Bayesian confirmatory factor analysis (CFA)

sammosummo · January 19, 2020, 9:13pm

Some of you may be interested my latest blog post, which looks at Bayesian confirmatory factor analysis using PyMC3:

Here is a copy of the code:

"""Example of Bayesian confirmatory factor analysis in PyMC3.

"""
import numpy as np
import pandas as pd
import pymc3 as pm
import theano.tensor as tt
import matplotlib.pyplot as plt
from os.path import exists

from matplotlib import rcParams
from pymc3.math import matrix_dot
from tabulate import tabulate


def bcfa(
    items,
    factors,
    beta="estimate",
    nu_sd=2.5,
    alpha_sd=2.5,
    d_beta=2.5,
    corr_items=True,
    corr_factors=True,
    g_eta=100,
    l_eta=1,
    beta_beta=1,
):
    r"""Constructs a Bayesian CFA model.

    Args:
        items (np.array): Array of item data.
        factors (np.array): Factor design matrix.
        beta (:obj:`float` or `'estimate'`, optional): Standard deviation of normal
            prior on cross loadings.

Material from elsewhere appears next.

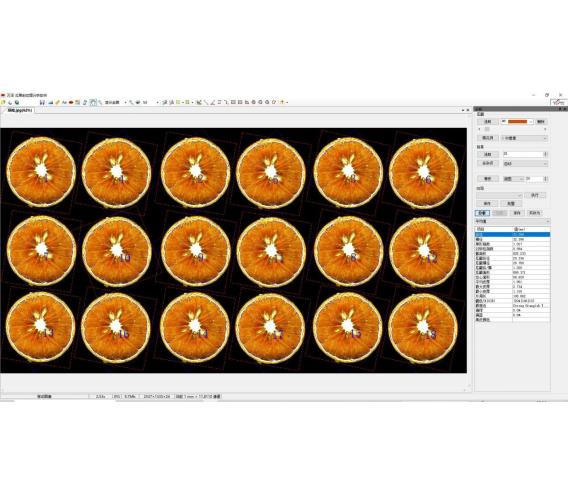Click the slider track under the color box

pos(512,129)
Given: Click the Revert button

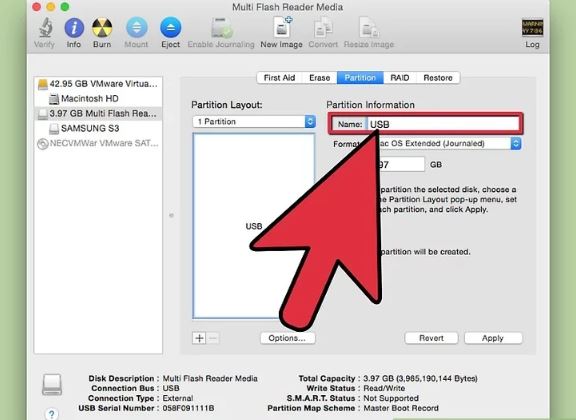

If `'estimate'`,  beta is estimated from the data.
        nu_sd (:obj:`float`, optional): Standard deviation of normal prior on item
            intercepts.
        alpha_sd (:obj:`float`, optional): Standard deviation of normal prior on factor
            intercepts.
        d_beta (:obj:`float`, optional): Scale parameter of half-Cauchy prior on factor
            standard deviation.
        corr_factors (:obj:`bool`, optional): Allow correlated factors.
        corr_items (:obj:`bool`, optional): Allow correlated items.
        g_eta (:obj:`float`, optional): Shape parameter of LKJ prior on residual item
            correlation matrix.
        l_eta (:obj:`float`, optional): Shape parameter of LKJ prior on factor
            correlation matrix.
        beta_beta (:obj:`float`, optional): Beta parameter of beta prior on beta.

    Returns:

        None: Places model in context.

    """
    # get numbers of cases, items, and factors
    n, p = items.shape
    p_, m = factors.shape
    assert p == p_, "Mismatch between data and factor-loading matrices"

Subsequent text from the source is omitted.